The problem he raises but cheats in resolving is that some people do deserve punishment and the Real can't be relied on to administer justice - indeed the opposite is probably true for most of us (those who read and write blogs). Sometime its not even just people, its the entire civilisation.  The point of the Hells is to torture, and the point I expected him to be making is that Torture is Wrong - it isn't made significantly worse when applied to the weak or the moral, or carried out by the immoral, because in its face all are weak but relatively righteous, ad beyond its practice no one can remain righteous.  He went to some pains to set up a range of problems and to narrate the awful reality of Hell, but in the end the Culture wins thanks to the strength of an Abominator class vessel with psychopathy on tap.  The Hells become an object of disgust to most of the civilisations that used to operate them once they have the chance to try their civilisation without that threat, but the Abominator doesn't mind administering punishment. Apparently Culture principles of merciful treatment of fellow sentients are not Enough in the Real.

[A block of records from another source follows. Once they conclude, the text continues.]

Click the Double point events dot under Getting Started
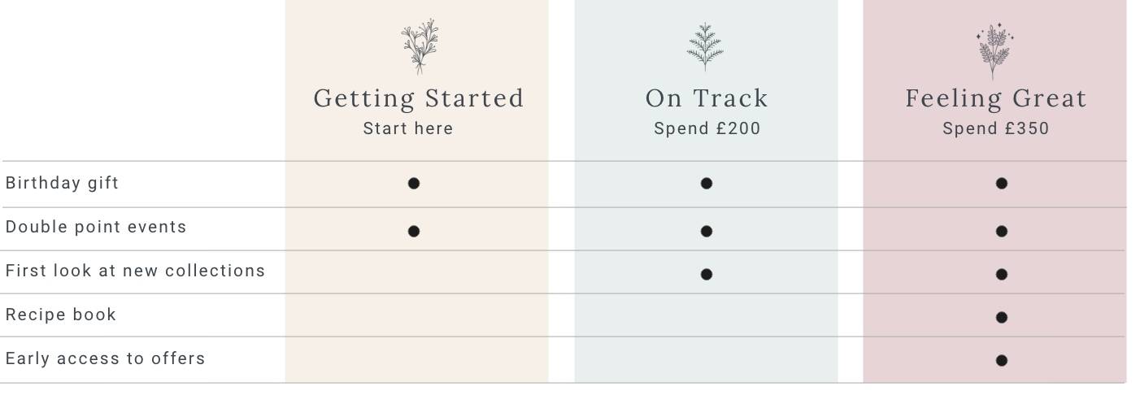1140x395 pixels. coord(414,232)
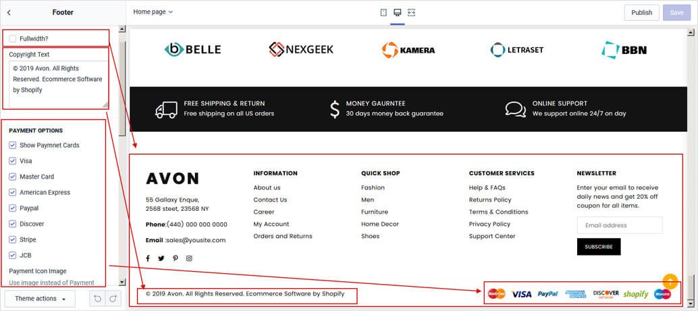
Task: Toggle the Paypal checkbox
Action: tap(13, 208)
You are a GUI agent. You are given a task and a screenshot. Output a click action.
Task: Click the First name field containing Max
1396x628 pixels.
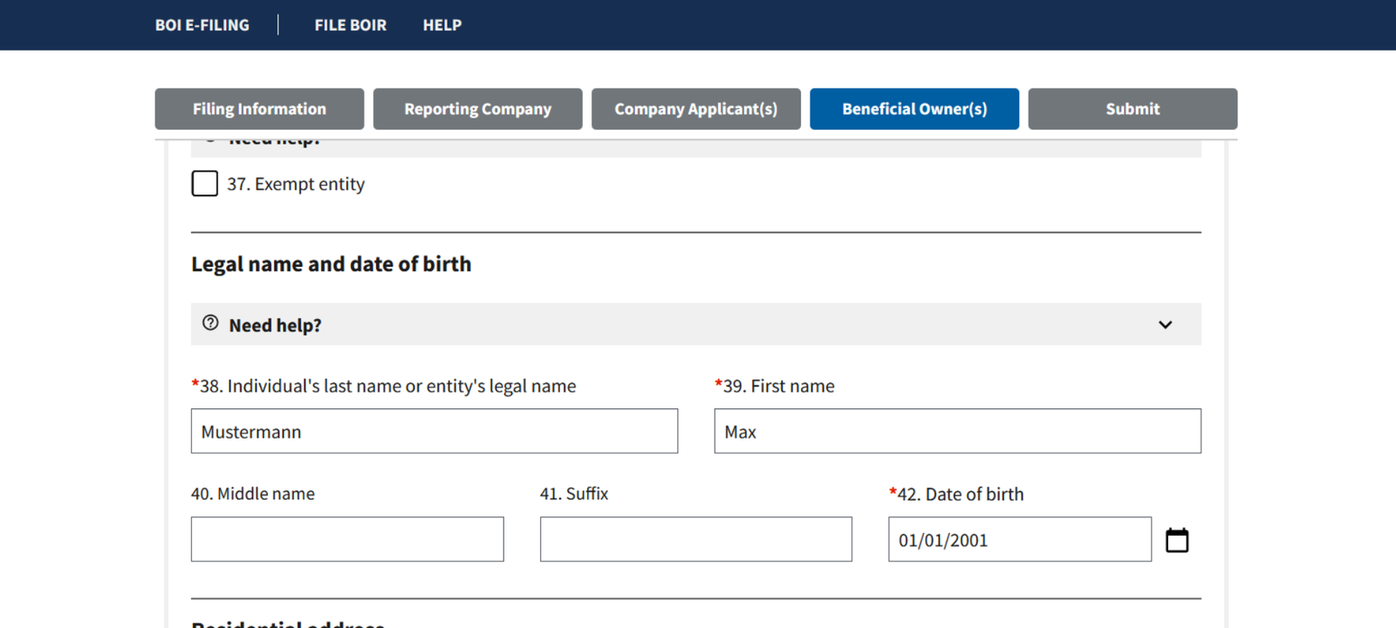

For Banks trainspotters (he invites it) look out for the return of a long lost SC agent. This may be a habit - certainly there was another one in Matter.  There are also major subplots that apparently come to nothing, just carrying a variety of interesting exposition - the treacheries of the SC agent in question, the involvement of the Bulbitians with the sublimed, and the Nauptre Reliquaria as a potential nemesis of the Culture.  I would like to think that these extraneous bits will one day add up to something, perhaps the revelation of the cause of the eventual demise of the Culture revealed in Look to Windward.  While this might be satisfying, I fear it may be too much to ask - these overconstrained plots, with too many players, have happened up before (in Excession, for example).  For all the annoyance of structural redundancy, Banks' writing is so smooth and pleasurable, and his idyllic world of the Culture so pleasant, that I will certainly be lining up again.

*probably the second best M Banks, after Rosy, but well ahead of the others.